Protein samples were collected and boiled in a loading buffer for 10 min at 100˚C. The protein concentration was detected using a BCA protein assay kit (Thermo Fisher Scientific, Inc.). Equal amounts of protein (20 µg) were electrophoretically separated using 10% SDS-PAGE and transferred to a PVDF membrane (MilliporeSigma). The PVDF membrane was then incubated in blocking solution (cat. no. P0205; Beyotime Institute of Biotechnology) at room temperature for 1 h. Subsequently, the membrane was incubated with primary antibodies at 4˚C overnight, followed by the horseradish peroxidase-conjugated goat anti-mouse antibody (cat. no. STAR207P;) or goat anti-rabbit antibody (cat. no. STAR208P; both 1:10,000 dilution; Bio-Rad Laboratories, Inc.) at room temperature for 2 h. The bands were visualized using chemiluminescence detection reagents (MilliporeSigma) according to the manufacturer's protocol. The following primary antibodies were used: Gβ (1:1,000; cat. no. sc-166123), Gβ1 (1:1,000; cat. no. sc-515764; both from Santa Cruz Biotechnology, Inc.), ATP1A1 (1:3,000; cat. no. 14418-1-AP; ProteinTech Group, Inc.), GRK2 (1:1,000; cat. no. sc-13143; Santa Cruz Biotechnology, Inc.), GRK2 (1:1,000; cat. no. ab228705; Abcam), EP4 (1:1,000; cat. no. sc-55596), β-arrestin2 (1:1,000; cat. no. sc-13140; both from Santa Cruz Biotechnology, Inc.), β-actin (1:5,000; cat. no. 60008-1-Ig) and GAPDH (1:5,000; cat. no. 60004-1-Ig; both from ProteinTech Group, Inc.). The protein bands were visualized using an enhanced chemiluminescence detection system and quantified using ImageJ software (version 1.46; National Institutes of Health).
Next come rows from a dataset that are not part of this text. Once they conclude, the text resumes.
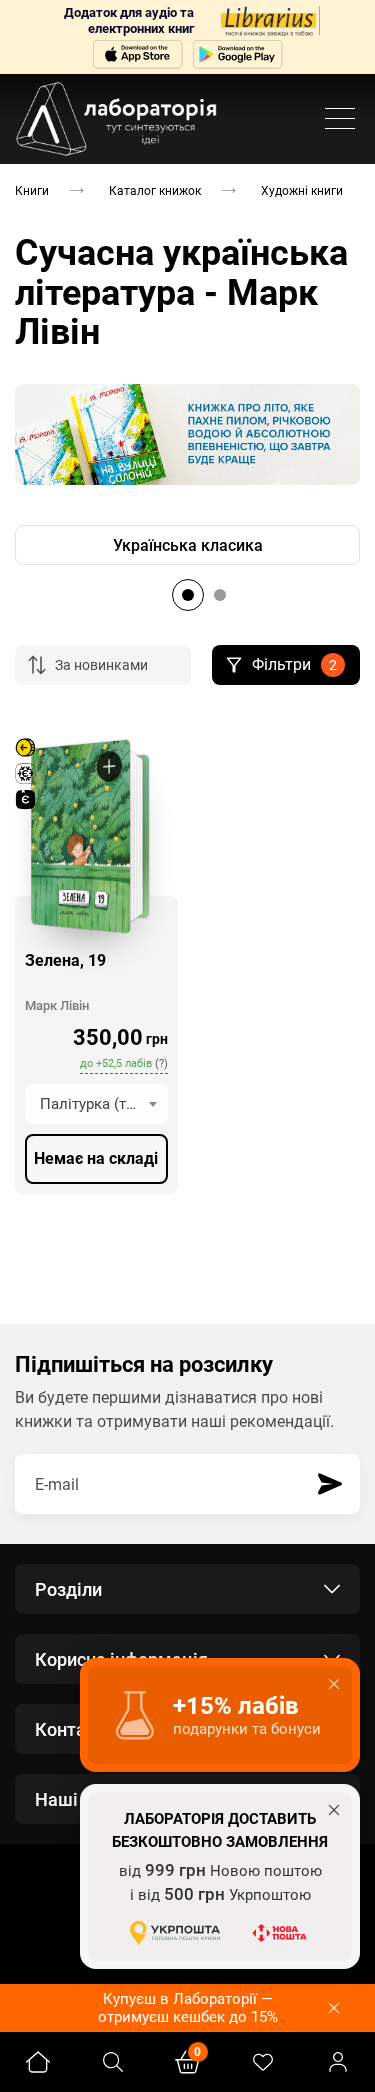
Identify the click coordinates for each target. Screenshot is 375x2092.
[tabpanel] (187, 545)
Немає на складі (96, 1158)
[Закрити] (334, 2008)
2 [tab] (220, 595)
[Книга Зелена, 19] (80, 836)
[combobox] (96, 1104)
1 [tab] (188, 595)
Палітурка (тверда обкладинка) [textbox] (104, 1104)
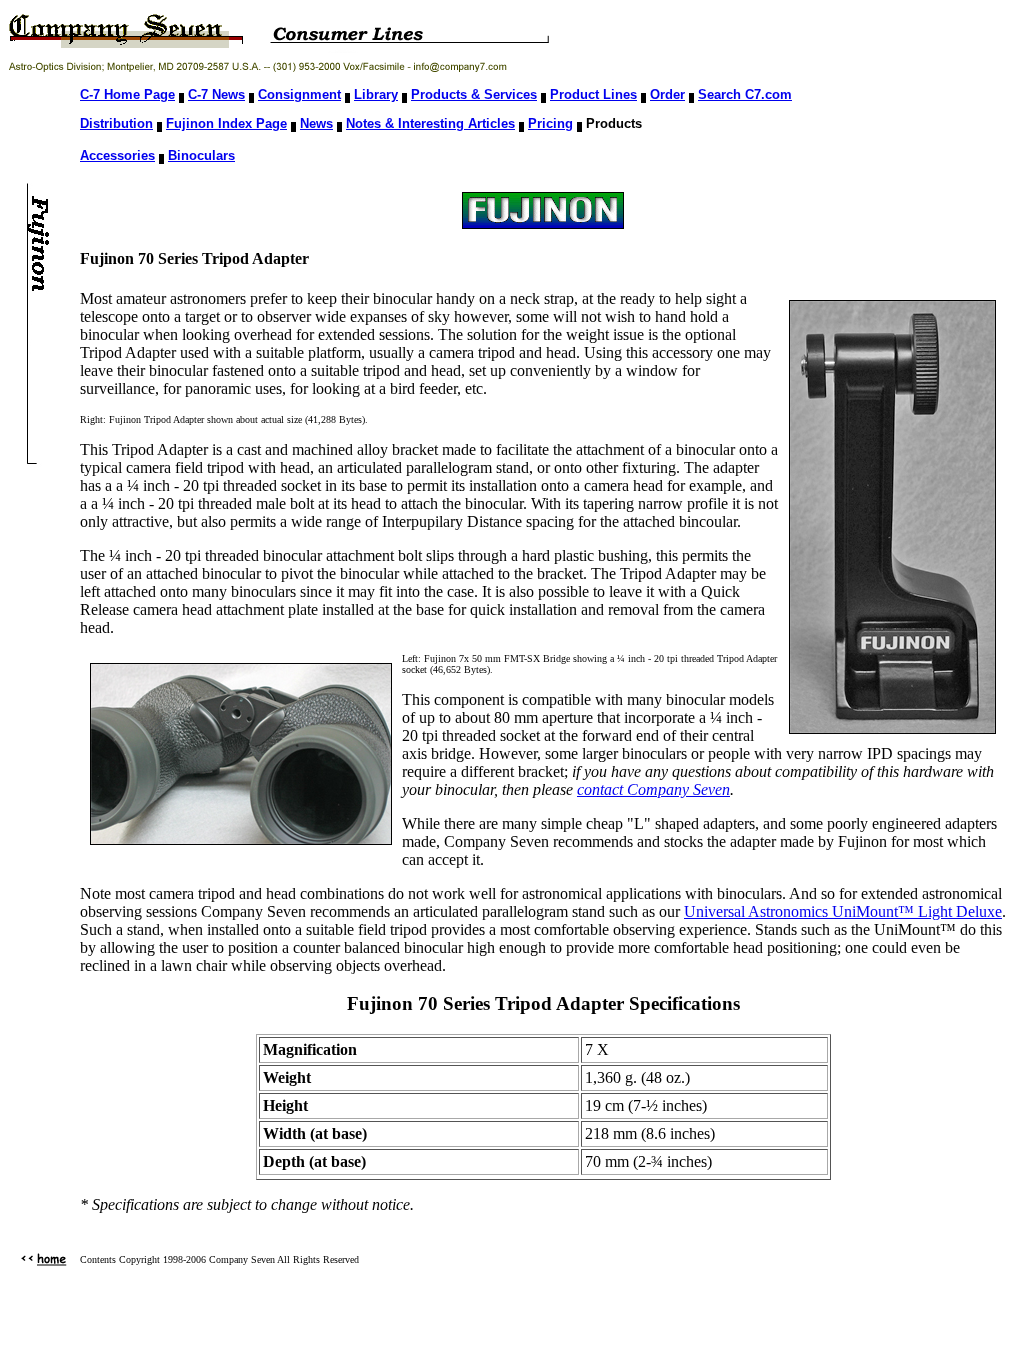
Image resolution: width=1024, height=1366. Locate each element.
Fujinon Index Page (226, 123)
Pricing (550, 123)
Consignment (299, 94)
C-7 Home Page (127, 94)
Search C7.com (745, 94)
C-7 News (216, 94)
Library (376, 94)
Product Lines (593, 94)
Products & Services (474, 94)
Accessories (117, 155)
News (316, 123)
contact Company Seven (653, 789)
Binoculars (201, 155)
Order (667, 94)
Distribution (116, 123)
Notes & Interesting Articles (430, 123)
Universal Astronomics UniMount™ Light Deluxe (843, 911)
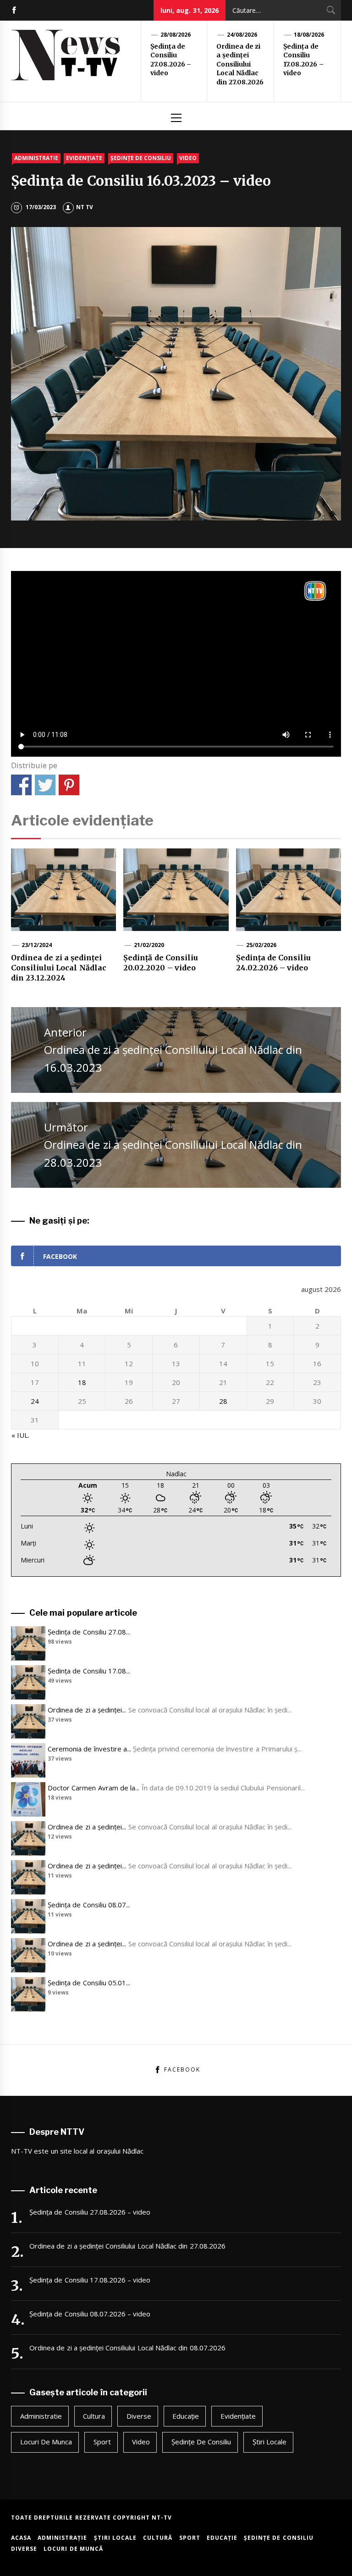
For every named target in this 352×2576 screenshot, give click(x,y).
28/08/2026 (175, 35)
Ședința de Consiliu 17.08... (89, 1670)
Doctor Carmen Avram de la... (93, 1787)
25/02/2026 (261, 945)
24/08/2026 (242, 35)
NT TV (84, 207)
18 (82, 1382)
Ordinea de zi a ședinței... (87, 1709)
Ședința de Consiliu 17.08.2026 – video (303, 60)
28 (223, 1401)
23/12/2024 (37, 945)
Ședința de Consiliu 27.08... (89, 1631)
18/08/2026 (309, 35)
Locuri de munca (46, 2441)
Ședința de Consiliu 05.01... (89, 1982)
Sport (102, 2441)
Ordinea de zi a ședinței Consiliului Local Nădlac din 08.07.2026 (127, 2347)
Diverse (138, 2416)
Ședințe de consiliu (140, 158)
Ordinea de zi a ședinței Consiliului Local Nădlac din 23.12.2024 (58, 968)
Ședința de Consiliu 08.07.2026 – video (90, 2313)
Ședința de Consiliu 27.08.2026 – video (170, 60)
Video (188, 158)
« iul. (20, 1435)
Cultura (94, 2416)
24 (35, 1401)
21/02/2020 (149, 945)
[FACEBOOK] (14, 10)
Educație (185, 2416)
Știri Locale (269, 2441)
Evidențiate (84, 158)
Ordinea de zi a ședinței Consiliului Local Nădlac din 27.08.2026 (239, 64)
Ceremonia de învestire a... (89, 1748)
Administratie (36, 158)
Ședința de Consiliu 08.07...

Coimmunoprecipitation (Co-IP) assay

To examine the association between GRK2 and Gβ in the synovial tissue or in FLS, the tissue or cell lysate was immunoprecipitated using an anti-GRK2, anti-EP4 or anti-Gβ antibody and analyzed using western blot analysis. Briefly, the sample was precleared for 2 h at 4˚C with 20 µl of protein A + G agarose beads and subsequently incubated with 4 µl primary antibody for 2 h at 4˚C. Then the precleared lysates were associated with 20 µl of protein A + G agarose beads and the primary antibody and incubated overnight at 4˚C on the rotation shaker. Tubes were then centrifuged at 14,000 x g for 5 sec at 4˚C. The pellets were washed with lysis buffer for 10 min. The resin-bound immune complexes were boiled and the following steps were according to the western blot protocol.

Reverse transcription-quantitative PCR (RT-qPCR)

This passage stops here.